→ REQUIRED TASKS
(a) Why does the email say it was sent to the list instead of directly to Ed Weiler?
(b) Can you express the listing as a numbered list, from the line containing "Task: Focus the Search menu & actions field" up to and including the last line of the listing, with blank lines and the pictures left out?

--- Begin EXTRACT ---

[Date Prev][Date Next][Thread Prev][Thread Next][Date Index][Thread Index]
ATTENTION: Ed Weiler
- Subject: ATTENTION: Ed Weiler
- From: "Richard Illig (717) 327-3568" <ILLIG.RICHARD@a1.pader.gov>
- Date: Thu, 29 May 1997 06:38:05 -0500 (EST)
- Posting-Date: Thu, 29 May 1997 08:23:00 -0500 (EST)
- Reply-To: firstname.lastname@example.org
- Sensitivity: Company-Confidential
- Ua-Content-Id: D147ZWWCC03A1
From: R. Illig
Sorry to send to the list, but a direct e-mail address for Ed
Weiler was not available at this writing.
Although I'm willing to offer any insights and/or assistance which
my position allows, and I greatly appreciate your comments
regarding my message about "confidentiality", I'm not sure just
how helpful I can actually be. I'm just a low-level backwoods
I am slightly aware of current efforts with the SBDC's. To answer
your question about "what kind of shield exists", if I understand
you correctly (P2 vs regulatory approaches?), my answer would be,
"respect for the integrity of a sound relationship"...which is
next to no shield at all.

--- End EXTRACT ---
--- Begin ENTRIES PROVIDED ---

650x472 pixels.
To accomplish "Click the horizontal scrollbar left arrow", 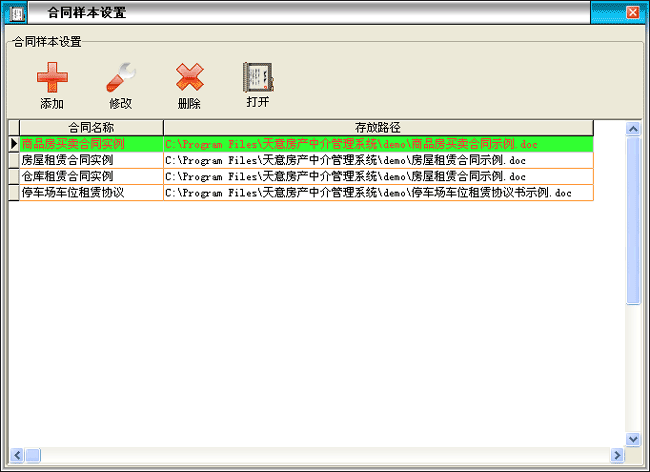I will click(15, 455).
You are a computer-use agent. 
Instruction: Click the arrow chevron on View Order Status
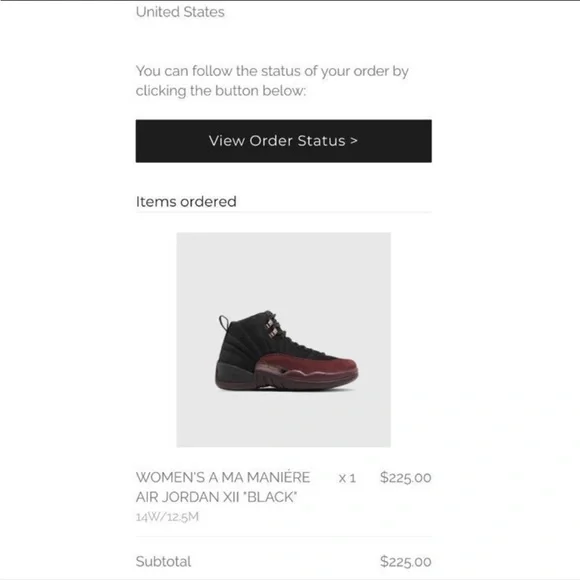tap(354, 141)
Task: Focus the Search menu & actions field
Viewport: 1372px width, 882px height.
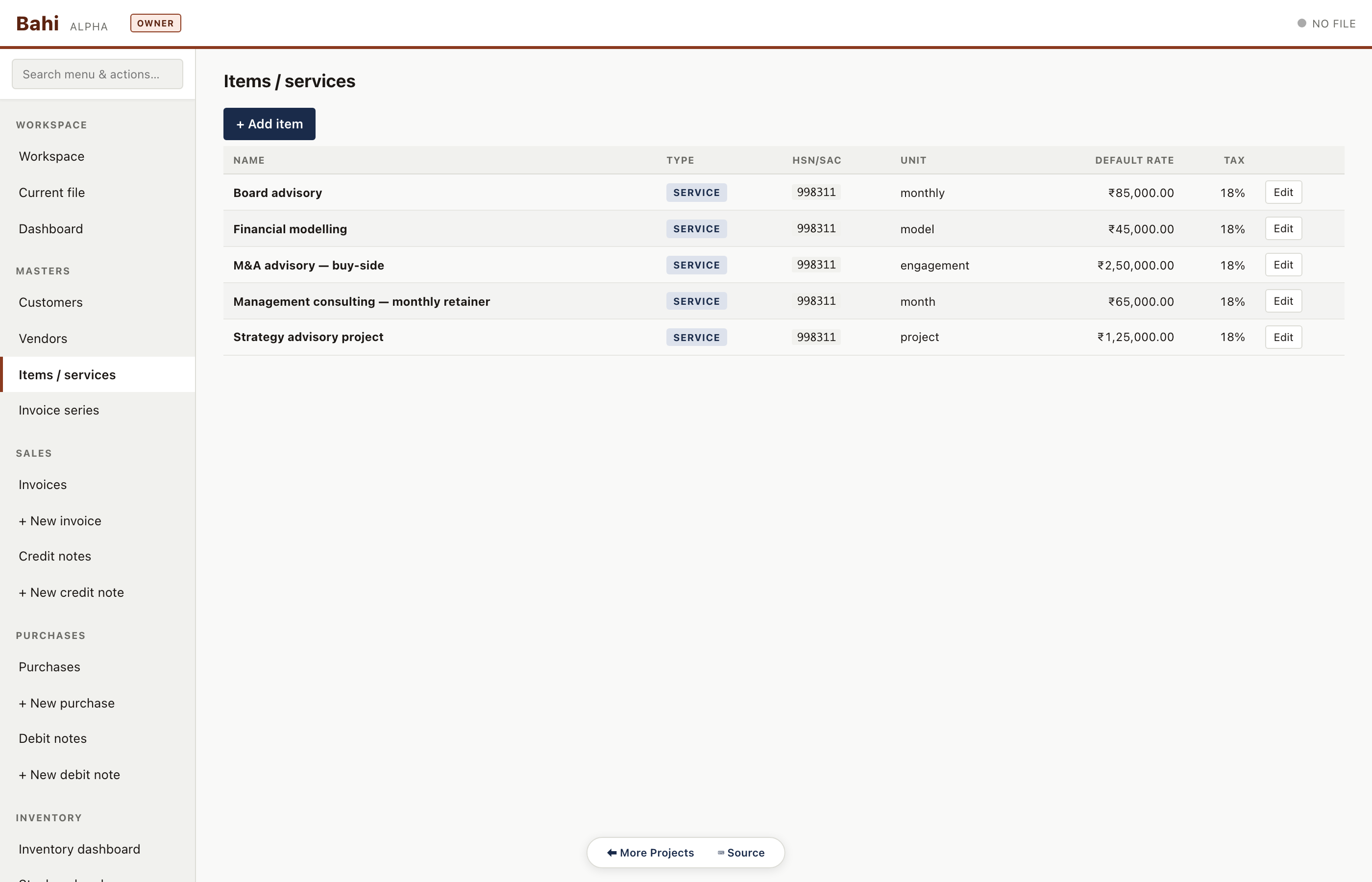Action: (98, 74)
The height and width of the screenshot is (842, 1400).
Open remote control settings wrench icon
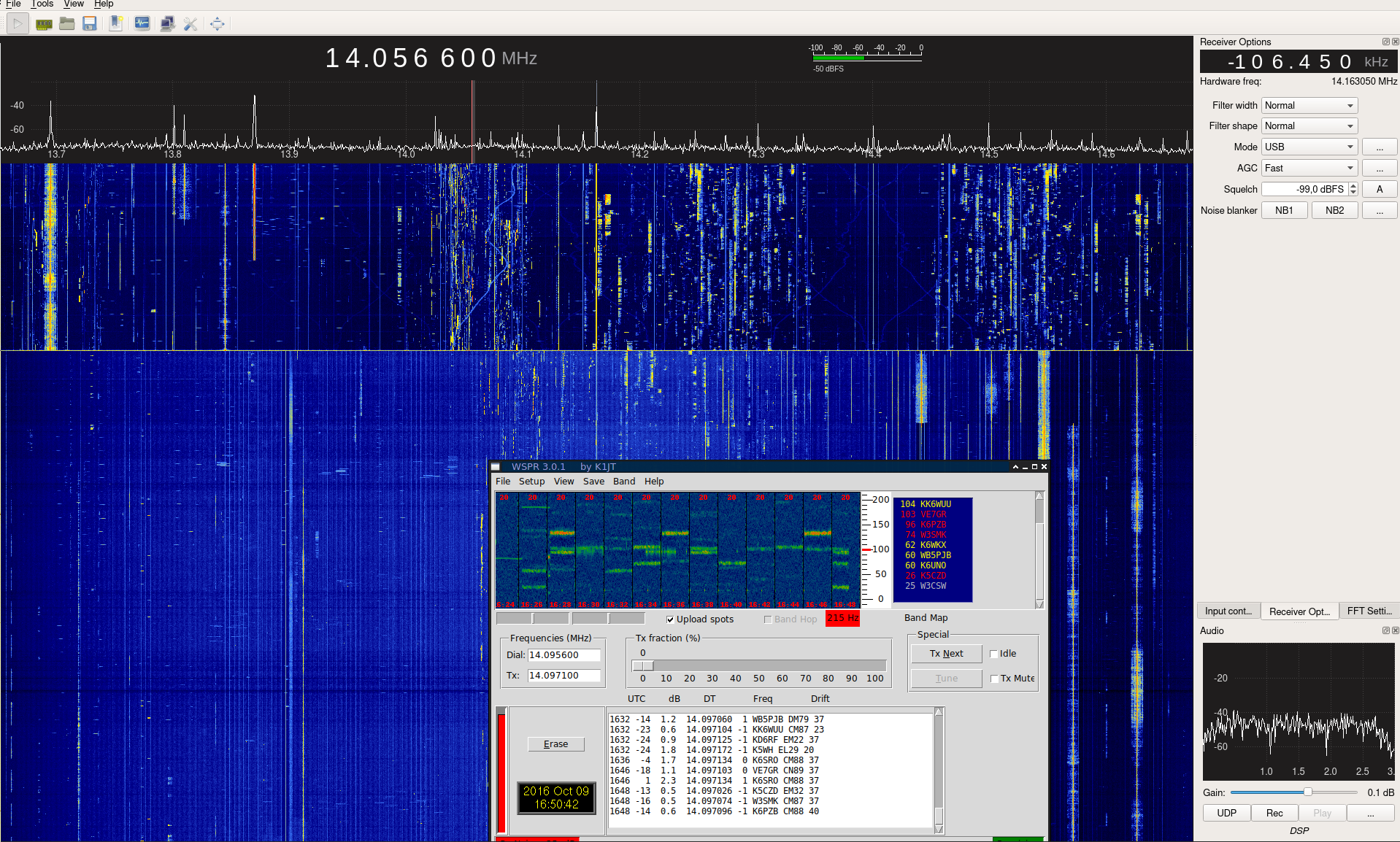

--- End ENTRIES PROVIDED ---

→ RESULTS OF THE EXERCISE
(a) A direct e-mail address for Ed Weiler was not available at the time of writing.

(b)
1. Task: Focus the Search menu & actions field
2. Viewport: 1372px width, 882px height.
3. Action: (98, 74)
4. The height and width of the screenshot is (842, 1400).
5. Open remote control settings wrench icon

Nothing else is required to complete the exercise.